Norm derivatives and geometry of bilinear operators

TL;DR

This paper explores the geometry of Banach spaces through norm derivatives and Birkhoff-James orthogonality, providing characterizations of orthogonality relations and properties of bilinear operators.

Contribution

It offers new characterizations of orthogonality and symmetry points in Banach spaces using norm derivatives, and analyzes bilinear operators' properties.

Findings

Complete characterization of strong Birkhoff-James orthogonality in ℓ₁ⁿ and ℓ_∞ⁿ.

New orthogonality relation defined via norm derivatives.

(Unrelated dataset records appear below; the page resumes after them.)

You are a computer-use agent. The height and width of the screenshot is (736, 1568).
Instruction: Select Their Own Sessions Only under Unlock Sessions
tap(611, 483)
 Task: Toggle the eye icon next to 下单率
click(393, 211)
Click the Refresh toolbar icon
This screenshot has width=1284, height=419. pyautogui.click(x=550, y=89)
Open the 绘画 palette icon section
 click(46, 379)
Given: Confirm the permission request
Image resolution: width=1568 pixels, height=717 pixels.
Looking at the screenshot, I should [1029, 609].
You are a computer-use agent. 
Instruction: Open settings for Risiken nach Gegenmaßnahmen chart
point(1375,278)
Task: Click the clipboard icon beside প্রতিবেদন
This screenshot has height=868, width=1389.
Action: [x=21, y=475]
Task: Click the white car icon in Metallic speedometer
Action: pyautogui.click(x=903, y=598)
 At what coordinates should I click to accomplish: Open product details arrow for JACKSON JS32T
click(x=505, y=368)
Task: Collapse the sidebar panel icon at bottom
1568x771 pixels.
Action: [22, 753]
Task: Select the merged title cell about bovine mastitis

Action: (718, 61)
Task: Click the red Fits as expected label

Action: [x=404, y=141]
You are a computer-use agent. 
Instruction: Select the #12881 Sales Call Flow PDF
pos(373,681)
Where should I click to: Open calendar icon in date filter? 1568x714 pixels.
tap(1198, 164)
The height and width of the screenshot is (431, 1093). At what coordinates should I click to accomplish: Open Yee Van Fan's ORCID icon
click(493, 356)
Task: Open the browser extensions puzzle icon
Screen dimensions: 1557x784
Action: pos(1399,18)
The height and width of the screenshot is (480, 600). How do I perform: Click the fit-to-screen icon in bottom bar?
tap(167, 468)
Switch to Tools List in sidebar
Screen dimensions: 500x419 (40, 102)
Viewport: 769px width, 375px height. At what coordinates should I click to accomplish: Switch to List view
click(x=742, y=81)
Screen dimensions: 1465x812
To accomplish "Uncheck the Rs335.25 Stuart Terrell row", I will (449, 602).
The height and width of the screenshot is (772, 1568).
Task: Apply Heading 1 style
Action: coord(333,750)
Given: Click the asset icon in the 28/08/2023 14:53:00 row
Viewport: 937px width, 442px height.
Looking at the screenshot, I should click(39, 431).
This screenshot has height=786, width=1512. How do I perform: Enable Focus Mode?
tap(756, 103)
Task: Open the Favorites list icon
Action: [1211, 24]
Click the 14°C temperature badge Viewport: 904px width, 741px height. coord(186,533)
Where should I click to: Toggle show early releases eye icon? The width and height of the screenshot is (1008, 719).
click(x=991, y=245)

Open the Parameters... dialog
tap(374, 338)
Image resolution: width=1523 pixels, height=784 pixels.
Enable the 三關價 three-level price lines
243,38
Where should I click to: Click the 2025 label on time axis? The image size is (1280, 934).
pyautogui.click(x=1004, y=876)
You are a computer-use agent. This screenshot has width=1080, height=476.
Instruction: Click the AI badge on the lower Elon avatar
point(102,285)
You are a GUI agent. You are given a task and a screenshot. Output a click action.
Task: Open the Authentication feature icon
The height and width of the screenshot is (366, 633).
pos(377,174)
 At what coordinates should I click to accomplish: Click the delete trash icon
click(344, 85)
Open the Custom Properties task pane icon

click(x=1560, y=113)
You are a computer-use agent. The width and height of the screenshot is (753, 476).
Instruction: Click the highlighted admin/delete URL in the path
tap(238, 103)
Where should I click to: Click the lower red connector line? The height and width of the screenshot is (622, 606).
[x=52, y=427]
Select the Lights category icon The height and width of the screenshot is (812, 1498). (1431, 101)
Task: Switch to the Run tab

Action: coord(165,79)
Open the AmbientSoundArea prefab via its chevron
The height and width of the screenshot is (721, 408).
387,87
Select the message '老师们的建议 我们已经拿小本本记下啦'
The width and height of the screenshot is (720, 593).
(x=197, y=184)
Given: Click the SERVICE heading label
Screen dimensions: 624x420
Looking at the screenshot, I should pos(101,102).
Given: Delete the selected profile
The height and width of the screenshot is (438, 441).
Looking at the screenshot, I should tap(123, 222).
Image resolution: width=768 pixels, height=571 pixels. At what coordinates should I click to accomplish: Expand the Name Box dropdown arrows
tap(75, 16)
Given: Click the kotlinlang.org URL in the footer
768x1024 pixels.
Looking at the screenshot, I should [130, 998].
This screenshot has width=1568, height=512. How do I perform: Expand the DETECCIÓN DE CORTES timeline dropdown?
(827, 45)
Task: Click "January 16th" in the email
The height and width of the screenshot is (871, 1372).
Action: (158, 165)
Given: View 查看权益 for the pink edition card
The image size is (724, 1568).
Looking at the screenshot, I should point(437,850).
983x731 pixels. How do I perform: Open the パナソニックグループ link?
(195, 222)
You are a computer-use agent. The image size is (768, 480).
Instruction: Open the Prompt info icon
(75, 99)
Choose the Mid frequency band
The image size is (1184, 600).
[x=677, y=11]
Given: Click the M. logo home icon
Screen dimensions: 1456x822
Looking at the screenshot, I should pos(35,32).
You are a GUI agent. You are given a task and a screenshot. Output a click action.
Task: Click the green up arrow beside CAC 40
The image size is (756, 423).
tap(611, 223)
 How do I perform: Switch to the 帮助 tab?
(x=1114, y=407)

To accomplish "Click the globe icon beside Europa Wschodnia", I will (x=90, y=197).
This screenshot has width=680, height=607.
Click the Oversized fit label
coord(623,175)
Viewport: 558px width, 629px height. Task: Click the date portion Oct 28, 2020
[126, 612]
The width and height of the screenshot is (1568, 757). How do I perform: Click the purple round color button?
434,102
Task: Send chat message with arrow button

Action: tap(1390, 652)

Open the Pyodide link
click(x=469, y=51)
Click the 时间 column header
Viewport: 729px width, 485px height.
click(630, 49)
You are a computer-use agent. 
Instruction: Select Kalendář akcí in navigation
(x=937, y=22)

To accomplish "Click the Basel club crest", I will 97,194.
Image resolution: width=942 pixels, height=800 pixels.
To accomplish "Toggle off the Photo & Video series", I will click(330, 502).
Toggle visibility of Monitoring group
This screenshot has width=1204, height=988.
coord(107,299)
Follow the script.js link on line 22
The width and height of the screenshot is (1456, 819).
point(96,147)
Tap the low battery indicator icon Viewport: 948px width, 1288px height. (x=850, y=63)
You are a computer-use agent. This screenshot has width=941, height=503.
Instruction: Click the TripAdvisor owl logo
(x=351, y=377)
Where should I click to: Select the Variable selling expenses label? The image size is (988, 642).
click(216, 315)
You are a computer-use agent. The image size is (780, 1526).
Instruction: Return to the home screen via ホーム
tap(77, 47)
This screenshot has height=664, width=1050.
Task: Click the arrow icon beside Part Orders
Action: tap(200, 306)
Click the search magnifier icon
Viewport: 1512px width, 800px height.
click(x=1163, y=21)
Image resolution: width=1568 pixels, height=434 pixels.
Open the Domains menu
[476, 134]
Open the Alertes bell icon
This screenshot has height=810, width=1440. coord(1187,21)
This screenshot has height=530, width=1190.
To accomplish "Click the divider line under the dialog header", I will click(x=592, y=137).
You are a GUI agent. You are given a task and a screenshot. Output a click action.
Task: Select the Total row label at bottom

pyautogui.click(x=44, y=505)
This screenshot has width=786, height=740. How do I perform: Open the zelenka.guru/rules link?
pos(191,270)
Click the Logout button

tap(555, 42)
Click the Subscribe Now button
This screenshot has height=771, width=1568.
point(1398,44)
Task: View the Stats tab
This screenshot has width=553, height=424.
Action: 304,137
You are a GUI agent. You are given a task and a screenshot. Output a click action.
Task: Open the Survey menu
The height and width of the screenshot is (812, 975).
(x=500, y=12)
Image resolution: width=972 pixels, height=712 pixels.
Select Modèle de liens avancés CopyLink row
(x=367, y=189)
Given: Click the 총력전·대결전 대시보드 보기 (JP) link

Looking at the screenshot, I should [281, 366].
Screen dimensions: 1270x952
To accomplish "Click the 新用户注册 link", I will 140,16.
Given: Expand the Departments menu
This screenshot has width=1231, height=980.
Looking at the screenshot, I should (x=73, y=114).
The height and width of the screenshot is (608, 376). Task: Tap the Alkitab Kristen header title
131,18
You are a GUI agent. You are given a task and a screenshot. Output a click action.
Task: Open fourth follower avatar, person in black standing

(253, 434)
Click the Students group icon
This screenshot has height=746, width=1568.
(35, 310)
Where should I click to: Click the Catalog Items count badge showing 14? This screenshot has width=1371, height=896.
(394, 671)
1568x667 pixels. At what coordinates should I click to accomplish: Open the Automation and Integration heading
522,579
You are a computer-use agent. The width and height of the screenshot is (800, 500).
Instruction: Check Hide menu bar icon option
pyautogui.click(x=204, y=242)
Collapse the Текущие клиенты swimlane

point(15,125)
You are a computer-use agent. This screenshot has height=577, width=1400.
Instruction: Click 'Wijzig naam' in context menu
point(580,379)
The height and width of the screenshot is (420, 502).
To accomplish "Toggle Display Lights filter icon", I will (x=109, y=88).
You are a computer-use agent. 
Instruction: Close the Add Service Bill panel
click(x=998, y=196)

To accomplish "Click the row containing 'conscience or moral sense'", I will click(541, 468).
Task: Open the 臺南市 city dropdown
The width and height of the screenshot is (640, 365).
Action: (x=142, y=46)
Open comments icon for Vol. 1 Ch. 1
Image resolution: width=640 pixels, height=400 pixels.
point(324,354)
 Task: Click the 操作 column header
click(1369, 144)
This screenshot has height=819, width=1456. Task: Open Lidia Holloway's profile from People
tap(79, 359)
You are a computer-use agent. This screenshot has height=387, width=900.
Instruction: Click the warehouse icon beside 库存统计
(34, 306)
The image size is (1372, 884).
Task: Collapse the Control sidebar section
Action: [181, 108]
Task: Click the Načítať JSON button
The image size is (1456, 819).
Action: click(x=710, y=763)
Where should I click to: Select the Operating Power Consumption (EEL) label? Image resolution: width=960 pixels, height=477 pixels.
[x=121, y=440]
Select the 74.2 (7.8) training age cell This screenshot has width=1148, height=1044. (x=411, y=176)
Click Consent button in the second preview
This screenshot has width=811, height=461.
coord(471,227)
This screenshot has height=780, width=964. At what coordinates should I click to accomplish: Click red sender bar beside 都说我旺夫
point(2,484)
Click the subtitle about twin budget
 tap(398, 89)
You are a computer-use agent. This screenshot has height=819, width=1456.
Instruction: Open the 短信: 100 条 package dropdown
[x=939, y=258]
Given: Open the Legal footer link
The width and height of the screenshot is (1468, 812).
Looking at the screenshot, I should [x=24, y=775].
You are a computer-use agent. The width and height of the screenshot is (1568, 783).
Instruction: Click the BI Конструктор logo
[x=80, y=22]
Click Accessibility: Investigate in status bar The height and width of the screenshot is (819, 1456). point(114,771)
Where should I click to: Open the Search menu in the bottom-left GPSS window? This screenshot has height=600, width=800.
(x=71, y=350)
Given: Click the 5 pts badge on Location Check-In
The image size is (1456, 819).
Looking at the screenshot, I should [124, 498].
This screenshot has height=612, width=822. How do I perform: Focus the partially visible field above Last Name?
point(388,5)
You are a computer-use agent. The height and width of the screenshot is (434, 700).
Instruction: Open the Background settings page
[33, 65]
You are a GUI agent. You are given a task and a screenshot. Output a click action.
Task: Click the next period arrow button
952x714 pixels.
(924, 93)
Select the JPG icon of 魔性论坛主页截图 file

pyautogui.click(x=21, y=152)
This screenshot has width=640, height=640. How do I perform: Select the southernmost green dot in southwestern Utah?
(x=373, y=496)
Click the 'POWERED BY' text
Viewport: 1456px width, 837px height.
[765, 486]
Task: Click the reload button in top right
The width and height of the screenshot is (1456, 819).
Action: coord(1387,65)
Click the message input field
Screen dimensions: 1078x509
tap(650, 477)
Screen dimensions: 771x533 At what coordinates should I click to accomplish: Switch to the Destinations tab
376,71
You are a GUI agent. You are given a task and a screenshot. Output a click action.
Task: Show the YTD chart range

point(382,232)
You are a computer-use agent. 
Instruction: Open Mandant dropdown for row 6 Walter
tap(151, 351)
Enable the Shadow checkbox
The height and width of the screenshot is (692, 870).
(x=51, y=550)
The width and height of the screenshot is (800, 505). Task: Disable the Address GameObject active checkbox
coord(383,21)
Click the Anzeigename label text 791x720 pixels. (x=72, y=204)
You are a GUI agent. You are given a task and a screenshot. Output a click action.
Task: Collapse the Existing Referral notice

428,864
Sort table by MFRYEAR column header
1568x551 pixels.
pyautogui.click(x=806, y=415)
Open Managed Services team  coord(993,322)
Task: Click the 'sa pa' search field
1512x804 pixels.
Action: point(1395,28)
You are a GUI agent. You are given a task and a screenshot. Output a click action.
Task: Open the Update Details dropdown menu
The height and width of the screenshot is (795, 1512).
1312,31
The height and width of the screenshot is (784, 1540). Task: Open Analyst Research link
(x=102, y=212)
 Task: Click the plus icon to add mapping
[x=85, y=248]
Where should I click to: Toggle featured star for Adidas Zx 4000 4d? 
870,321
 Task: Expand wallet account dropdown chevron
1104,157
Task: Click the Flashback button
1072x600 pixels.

Insights into smoothness and norm attainment of bilinear operators.

Abstract

We study the norm derivatives in the context of Birkhoff-James orthogonality in real Banach spaces. As an application of this, we obtain a complete characterization of the left-symmetric points and the right-symmetric points in a real Banach space in terms of the norm derivatives. We obtain a complete characterization of strong Birkhoff-James orthogonality in $\ell_1^n$ and $\ell_\infty^n$ spaces. We also obtain a complete characterization of the orthogonality relation defined by the norm derivatives in terms of some newly introduced variation of Birkhoff-James orthogonality. We further study Birkhoff-James orthogonality, approximate Birkhoff-James orthogonality, smoothness and norm attainment of bounded bilinear operators between Banach spaces.